# Oceanview Jetties Report 4.28.05 (Guess Who Caught Their 1st Fish?)



## Jake Ace (May 4, 2000)

I've got an amazing story to tell all you Pier & Surfers about a not-so-young man's first fish.

Deep breath ... Mr. Rory Goggin finally caught his first fish ... a 15" flounder today at almost high noon on a plastic jig on the Oceanview Jetties.

I was there. Let me tell ya'll how it went down. 

I caught and tagged 4 flounder from 10:30a - 11:45a on the jetties. Slow, but with the wind beating down on us, pretty good. It was really hard to feel the bites.

How hard was it to feel the bites?

Well, picture this. Rory, adorned with Australian Light Infantry headware (re: Pith Helmut) and short-sleeved plaid shirt, is fishing side by side with me on said jetty.

After casting out, I glance to my right and notice that Rory's fishing pole obviously has a flounder on it, and so, as not to alarm him, I say, "Rory, do you have fish?" and I get no reply.

Looking more concerned at his pole, I say again, "Rory, do you have a fish?" only louder.

I get kinda of a glazed look back, and speak again this time with more emphasis and definance, "Rory, you have fish."

Still no response.

Fearing that he may have lapsed into a euphoric mind trance because he finally had his first fish on, I say again, "Rory pull in the fish, I'll net it."

And still no reply, but through some kind of "cockroaches can live for 24-hours with their head cut off" phenomenon, Rory's hand continued reeling the fish in that he didn't know he had.

Then, splash, the fish comes to the surface, and with no recall of an earlier lecture about keeping the fish's head under water until the net gets into the water, Rory just keeps reeling until the fish is airborne over the jetty, about 2-feet out of the water, and with one mighty shake of its head, throws the hook ... and begins falling, falling, down, down toward the water ... and lands, ... right, in the net.

Only then, does Rory exclaim, "Hey, I think I've got a bite." A slightly delayed reaction.

Proud as punch, we tagged him with my last tag of the day ... TB131900 ... and released him. 

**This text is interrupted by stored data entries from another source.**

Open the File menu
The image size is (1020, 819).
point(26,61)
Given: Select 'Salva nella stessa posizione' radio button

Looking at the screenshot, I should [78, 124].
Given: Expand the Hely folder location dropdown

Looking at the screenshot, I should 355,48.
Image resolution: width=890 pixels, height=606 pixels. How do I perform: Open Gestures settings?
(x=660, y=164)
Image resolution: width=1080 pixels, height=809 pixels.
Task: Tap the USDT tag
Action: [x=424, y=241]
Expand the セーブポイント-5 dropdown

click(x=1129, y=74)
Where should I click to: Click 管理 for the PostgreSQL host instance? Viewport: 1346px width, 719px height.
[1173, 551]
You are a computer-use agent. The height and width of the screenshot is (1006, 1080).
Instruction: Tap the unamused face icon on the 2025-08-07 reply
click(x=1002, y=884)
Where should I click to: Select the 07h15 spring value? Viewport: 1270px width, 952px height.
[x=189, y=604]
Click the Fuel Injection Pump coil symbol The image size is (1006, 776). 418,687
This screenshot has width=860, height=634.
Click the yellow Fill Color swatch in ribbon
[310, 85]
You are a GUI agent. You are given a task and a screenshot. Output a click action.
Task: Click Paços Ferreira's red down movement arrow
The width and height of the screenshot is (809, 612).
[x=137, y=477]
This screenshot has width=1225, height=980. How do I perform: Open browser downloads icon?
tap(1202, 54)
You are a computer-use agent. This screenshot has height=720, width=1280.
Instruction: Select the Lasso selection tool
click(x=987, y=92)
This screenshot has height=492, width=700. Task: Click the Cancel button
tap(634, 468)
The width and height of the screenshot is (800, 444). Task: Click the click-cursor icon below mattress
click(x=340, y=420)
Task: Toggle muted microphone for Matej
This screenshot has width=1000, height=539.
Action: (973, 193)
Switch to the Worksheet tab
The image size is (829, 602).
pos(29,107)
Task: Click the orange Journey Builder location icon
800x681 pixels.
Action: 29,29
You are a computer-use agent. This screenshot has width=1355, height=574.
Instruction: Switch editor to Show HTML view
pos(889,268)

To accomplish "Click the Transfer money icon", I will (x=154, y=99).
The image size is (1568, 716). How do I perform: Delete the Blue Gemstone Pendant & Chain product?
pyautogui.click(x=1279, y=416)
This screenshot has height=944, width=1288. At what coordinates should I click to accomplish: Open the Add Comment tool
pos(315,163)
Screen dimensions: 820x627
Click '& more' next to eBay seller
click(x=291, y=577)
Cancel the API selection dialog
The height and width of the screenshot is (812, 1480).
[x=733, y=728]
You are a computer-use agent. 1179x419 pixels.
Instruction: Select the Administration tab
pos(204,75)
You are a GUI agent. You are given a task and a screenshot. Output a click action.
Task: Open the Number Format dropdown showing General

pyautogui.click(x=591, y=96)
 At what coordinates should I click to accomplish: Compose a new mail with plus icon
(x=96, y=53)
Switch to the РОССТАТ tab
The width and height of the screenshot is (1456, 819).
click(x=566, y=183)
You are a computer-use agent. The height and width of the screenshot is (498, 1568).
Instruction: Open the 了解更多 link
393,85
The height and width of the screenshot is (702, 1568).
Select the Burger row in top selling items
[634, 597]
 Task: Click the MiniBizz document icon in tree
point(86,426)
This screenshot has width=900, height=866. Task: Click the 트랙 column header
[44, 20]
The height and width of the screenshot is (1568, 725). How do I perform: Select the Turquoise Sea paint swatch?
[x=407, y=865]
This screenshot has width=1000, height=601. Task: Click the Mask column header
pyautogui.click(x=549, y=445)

So, if you catch that one again, with that number, know that it was a special fish ... the first fish for Mr. Rory Goggin.

THROW THE BIG ONES BACK

Jake Ace


----------



## Newsjeff (Jul 22, 2004)

*Oh, Yeah*

Congrats, Rory.    
That's a great story. Here's to your first fish and many more to come. 
You're gonna be giving Jack fishing tips before too long.


----------



## reelrebel18 (Oct 13, 2004)

thats the way


----------



## Cdog (Mar 18, 2002)

*Great report Jake....*

Congrats Rory and ya didn't even have to resort to fishing with me.  

PS, plenty in the future for you....


----------



## firefish (Apr 22, 2005)

congrats to the first fish.......hopfully with many more to come......


----------



## Dixie719 (May 12, 2003)

That's what it's all about!


----------



## FL FISHERMAN (Sep 30, 2002)

*Awesome*

Congrats Rory!! Nice fish too!


----------



## Digger (Jan 4, 2000)

Great News. Maybe he will catch a Tog today.


----------



## inawe (May 24, 2003)

Rory  way to go


----------



## RoryGoggin (Jan 6, 2005)

Thanks guys! And while I must say I owe a lot to too many of you to mention. That being said, I really have to add that, literally, this wouldn't have happened without Jake Ace's tutoring and, most timely, assistance. (As in having that net UNDER that flounder at the right time!)

I've got to say this, Flounder feel like snags! I guess Jake Ace didn't hear my response to his inquiry, but I was muttering under my breath "No, I don't have a fish, just another snag!" and then "Hmmm..this snag is moving." I wasn't really certain that it WAS a fish until it was already in the net! 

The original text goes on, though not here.